L’éducation constitue une dimension fondamentale dans les politiques de croissance et de développement. L’émergence de la théorie de la croissance endogène a conforté l’intérêt porté à l’augmentation des compétences compte tenu de son effet sur la productivité. La théorie du capital humain suppose que l’intérêt des dépenses en matière d’éducation (et autres services publiques) consiste avant tout à élever la productivité des travailleurs et donc le revenu qu’ils perçoivent.

Le rôle de l’éducation est très important, non seulement dans le domaine économique, mais il touche le domaine démographique, social et politique.

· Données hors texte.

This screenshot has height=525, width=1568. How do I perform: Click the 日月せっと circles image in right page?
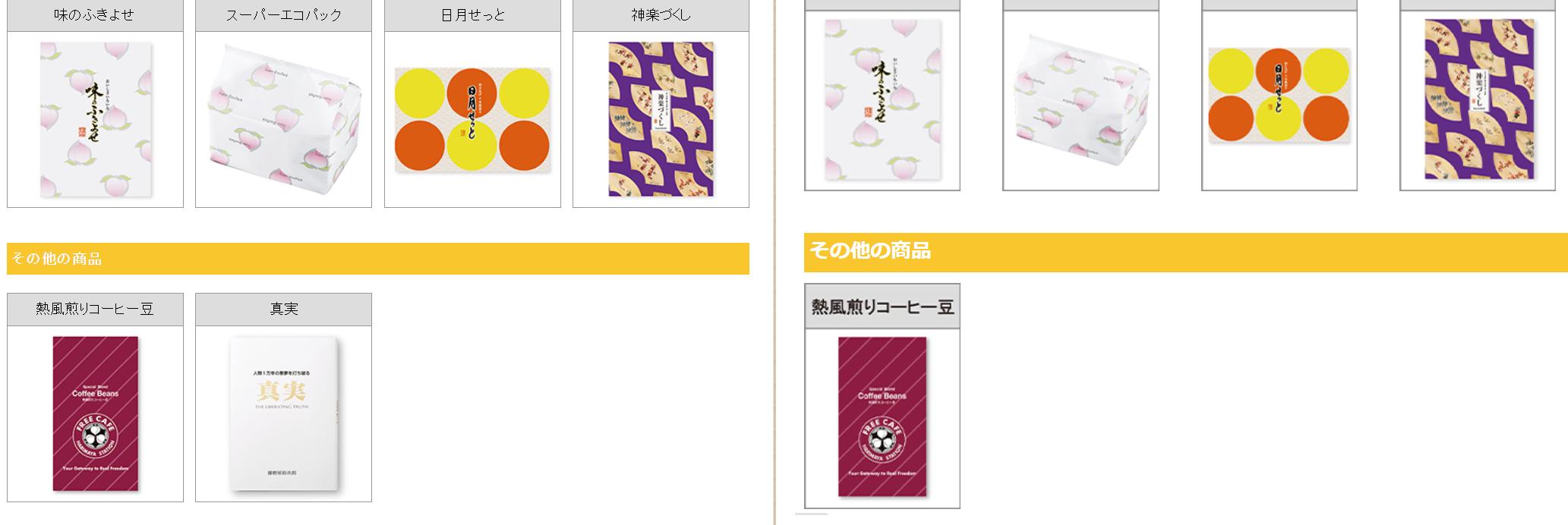pyautogui.click(x=1279, y=96)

Au niveau démographique, la scolarisation, et notamment celle des femmes, contribue à lutter contre la mortalité infantile et à réduire le taux de fécondité. Sur le plan social, comme le souligne Vernières (2003) l’éducation est un moyen essentiel pour “assurer la cohérence culturelle et morale d’une société. Elle peut renforcer, ou contribuer à créer, l’homogénéité culturelle d’un pays. Elle peut également, dans une société pluri- culturelle, favoriser la compréhension entre les groupes qui la composent156. Sur ce plan aussi, l’éducation permet de lutter contre les inégalités liées au sexe dans la répartition au sein de la famille157. Sur le plan politique, il est clair que la participation des citoyens à la prise de décisions exige un certain niveau des capacités intellectuelles et mentales. La formation scolaire est un moyen essentiel pour développer et améliorer ces capacités. L’éducation sensibilise les gens à l’importance de leur rôle comme des acteurs de la vie politique.

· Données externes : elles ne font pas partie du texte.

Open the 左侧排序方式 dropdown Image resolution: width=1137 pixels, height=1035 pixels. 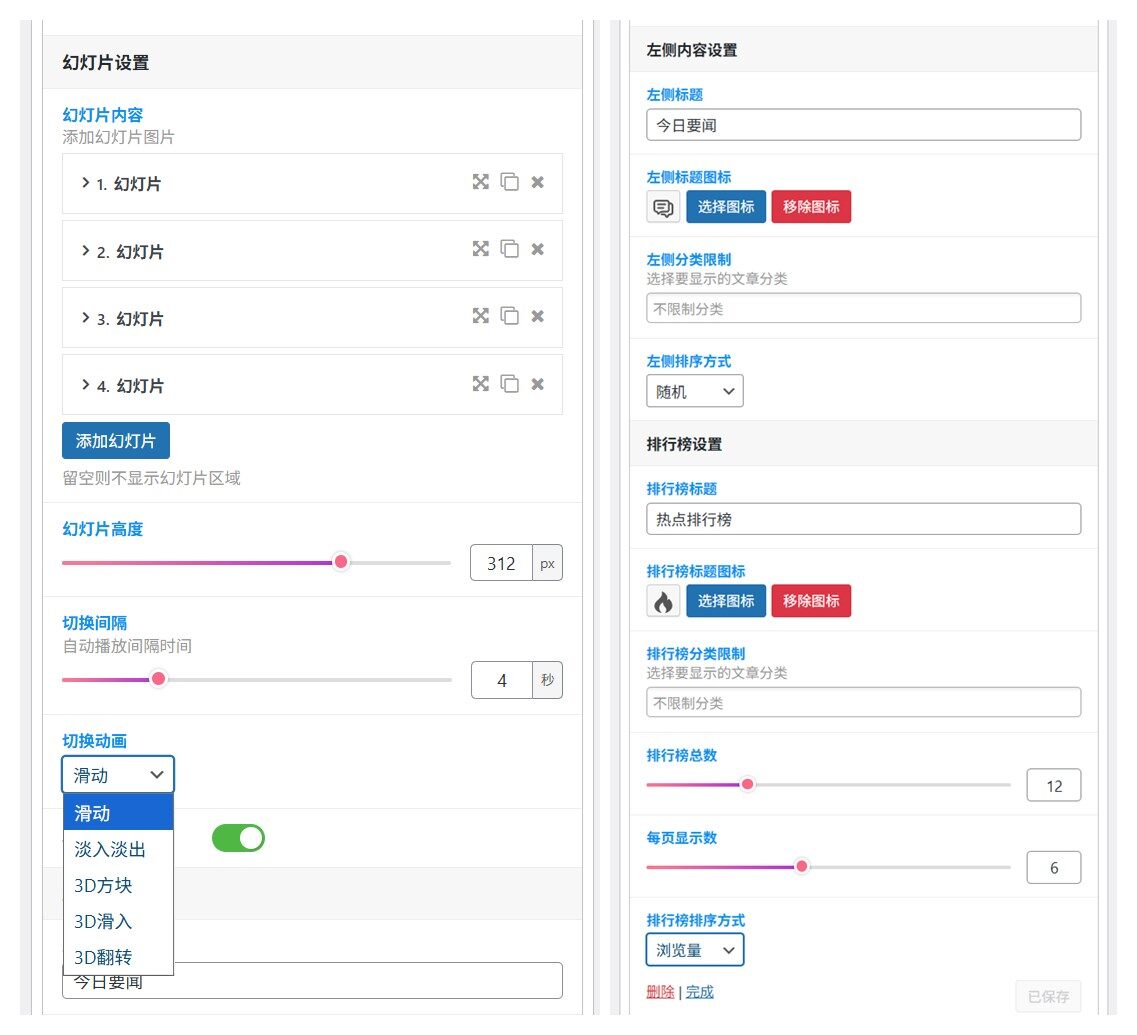[x=695, y=391]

Pour Sen, l’éducation est une capabilité basique indispensable pour promouvoir le développement et échapper à la pauvreté. Elle joue un rôle majeur dans le renforcement d’autres capabilités vu l’interconnexion qui existe entre les différentes dimensions du développement. De ce point de vue, il ne suffit plus d’apprendre aux gens à lire et écrire, il s’agit avant tout de développer en eux la capacité de compréhension et d’action.

Saito (2003) examine la relation entre l’approche de Sen et l’éduction. L’approche par les capabilités prend en considération l’éducation de deux manières. La première est de nature empirique en relation avec l’élaboration de L’IDH. En effet, l’accès à l’éducation et au savoir occupe une place importante dans la construction de cet indicateur. La deuxième raison est de nature théorique. Sen tient dans son discours à insister sur la prise en compte au sein de l’approche par les capabilités “des conséquences directes et indirects des facultés humaine158. Il appelle aussi à distinguer entre “capital humain ” d’un part et “Capabilités humaines” d’une autre part. il articule le rôle de ces capabilités en trois points :

i. Elles sont directement importantes pour le bien-être et la liberté des gens, puisqu’elles les aident à vivre de manière plus saine, plus fructueuse.

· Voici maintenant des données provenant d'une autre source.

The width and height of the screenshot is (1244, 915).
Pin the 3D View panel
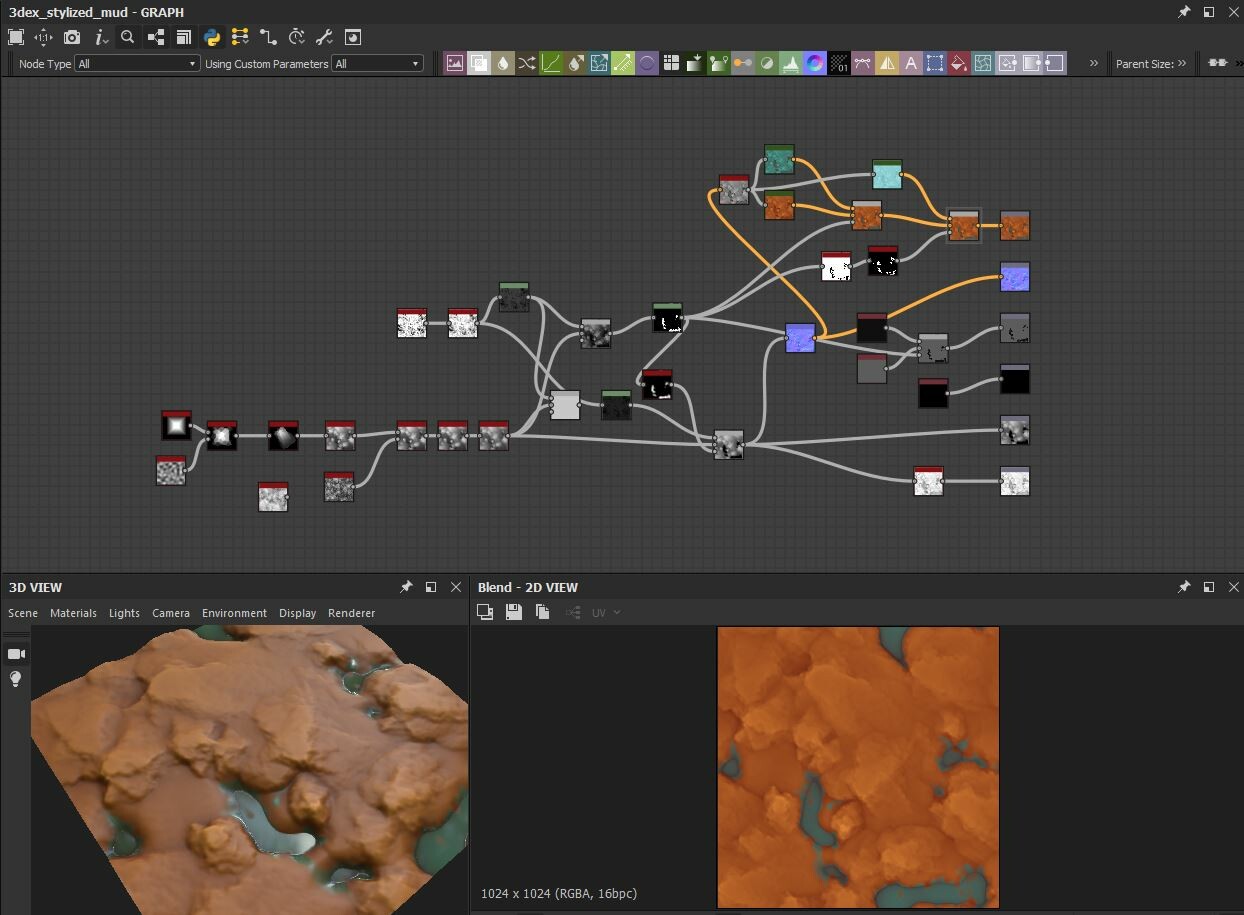coord(407,587)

ii. Elles influencent de manière directe le changement social en réalisant les choix et les décisions qui améliorent directement l’existence humaine.

iii. Elles influencent de manière indirecte la production économique en développant des fonctionnements créant une production ou ayant une valeur d’échange sur le marché.

Sen conclut alors que :

“La perspective des capacités prend en compte chacun de ces aspects, quand « l’école de capital humain » considère en priorité le troisième de ces rôles. Pour partie, le terrain est commun. Mais il est indispensable de dépasser cette acception restreinte du capital humain afin d’appréhender le développement comme liberté” 159 .

Si nous revenons au travail de Saito (2003), nous remarquons qu’il attribue deux rôles majeurs à l’éducation dans l’approche par les capabilités. D’abord, l’éducation permet de favoriser l’expansion d’autres capabilités et élargir ainsi l’ensemble des opportunités auquel les individus font face. Ensuite, l’éducation permet aussi de transmettre les valeurs morales que les gens doivent respecter en exerçant leurs actions160.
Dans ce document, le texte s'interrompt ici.